The impact of widespread adoption of these three drug classes into routine US management of people with diabetes and CKD “will be determined by how effective the health care system and its patients and clinicians are at overcoming individual and structural barriers,” write Milda Saunders, MD, and Neda Laiteerapong, MD, in an editorial that accompanied the publication of a synopsis of the 2022 guideline update in Annals of Internal Medicine.

The synopsis is an 11-page distillation of the full 128-page guideline released by the Kidney Disease: Improving Global Outcomes (KDIGO) organization in 2022.

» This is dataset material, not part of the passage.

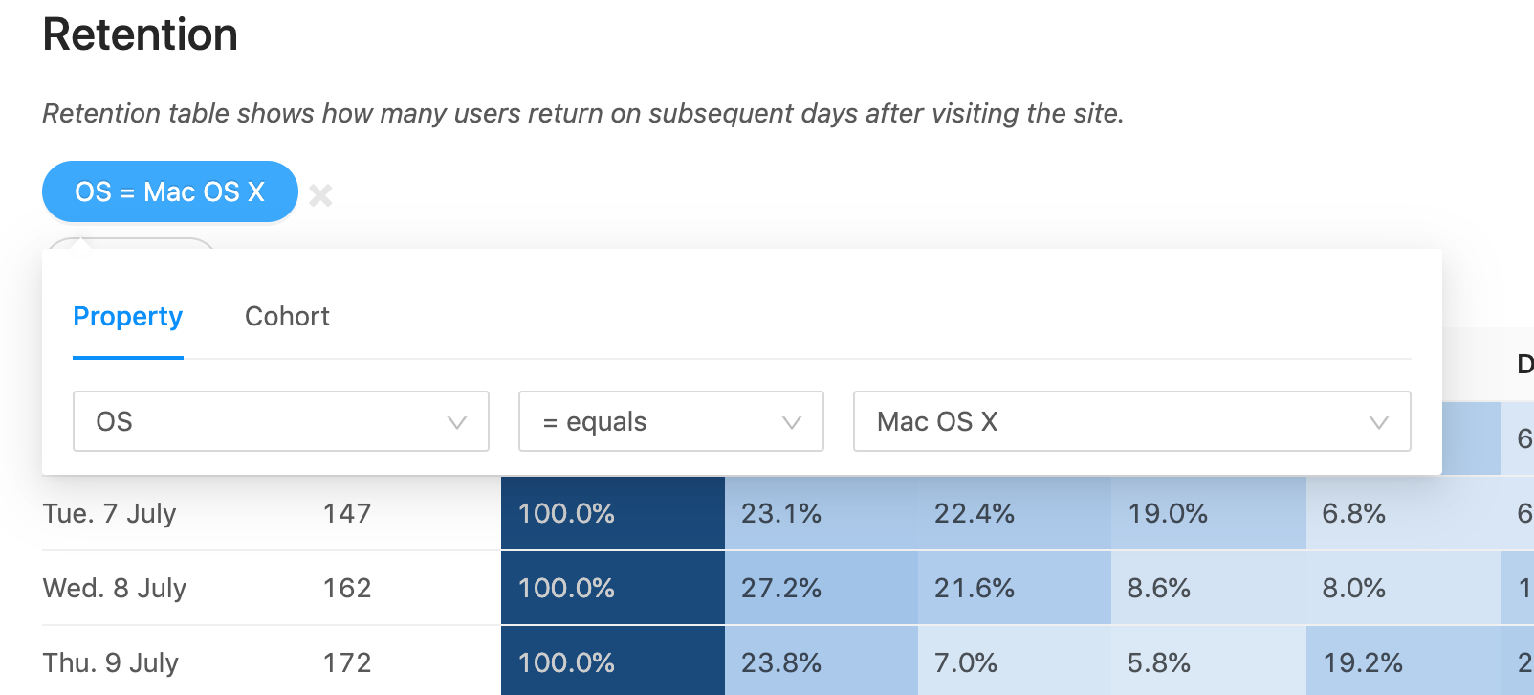Select the Wed. 8 July row label
This screenshot has width=1534, height=695.
[115, 589]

The recommendations in the 2022 guideline update “are exciting for their potential to change the natural history of CKD and diabetes, but their effect could be highly limited by barriers at multiple levels,” write Dr. Saunders and Dr. Laiteerapong, two internal medicine physicians at the University of Chicago.

“Without equitable implementation of the KDIGO 2022 guidelines there is a potential that clinical practice variation will increase and widen health inequities for minoritized people with CKD and diabetes,” they warn.
 

Generics to the rescue

One potentially effective, and likely imminent, way to level the prescribing field for patients with CKD and diabetes is for agents from the sodium-glucose cotransporter 2 (SGLT2) inhibitor, glucagonlike peptide-1 (GLP-1) receptor agonist, and nonsteroidal mineralocorticoid receptor antagonist classes to become available in generic formulations.

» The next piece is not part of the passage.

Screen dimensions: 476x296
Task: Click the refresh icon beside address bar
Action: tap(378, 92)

That should lower prices and thereby boost wider access and will likely occur fairly soon for at least two of the three drug classes, Dr. Laiteerapong predicts.

Some GLP-1 receptor agonists have already escaped patent exclusivity or will do so in 2023, she notes, including the anticipated ability of one drugmaker to start U.S. marketing of generic liraglutide by the end of 2023.

However, whether that manufacturer, Teva, proceeds with generic liraglutide “is a big question,” Dr. Laiteerapong said in an interview. She cited Teva’s history of failing to introduce a generic formulation of exenatide onto the U.S. market even though it has had a green light to do so since 2017.

The only nonsteroidal mineralocorticoid receptor antagonist now on the market is finerenone (Kerendia), which will not go off patent for several more years, but for some branded SGLT2 inhibitors, U.S. patents will expire in 2025. In addition, remogliflozin is an SGLT2 inhibitor that “may have already lost patent exclusivity,” noted Dr. Laiteerapong, although it has also never received U.S. marketing approval.

Dr. Laiteerapong expressed optimism that the overall trajectory of access is on the rise. “Many people have type 2 diabetes, and these drugs are in demand,” she noted. She also pointed to progress recently made on insulin affordability. “Things will get better as long as people advocate and argue for equity,” she maintained.
 

Incentivize formulary listings

Dr. Laiteerapong cited other approaches that could boost access to these medications, such as “creating incentives for pharmaceutical companies to ensure that [these drugs] are on formularies” of large, government-affiliated U.S. health insurance programs, such as Medicare Advantage plans, Medicare Part D, state Medicaid plans, and coverage through U.S. Veterans Affairs and the Tricare health insurance plans available to active members of the US military.

The editorial she coauthored with Dr. Saunders also calls for future collaborations among various medical societies to create “a more unified and streamlined set of recommendations” that benefits patients with diabetes, CKD, and multiple other chronic conditions.

“Over the last decade, we have seen more societies willing to present cooperative guidelines, as well as a surge in research on patients who live with multiple chronic conditions. There is momentum that will allow these different societies to work together,” Dr. Laiteerapong said.

Dr. Laiteerapong and Dr. Saunders have disclosed no relevant financial relationships.

A version of this article first appeared on Medscape.com.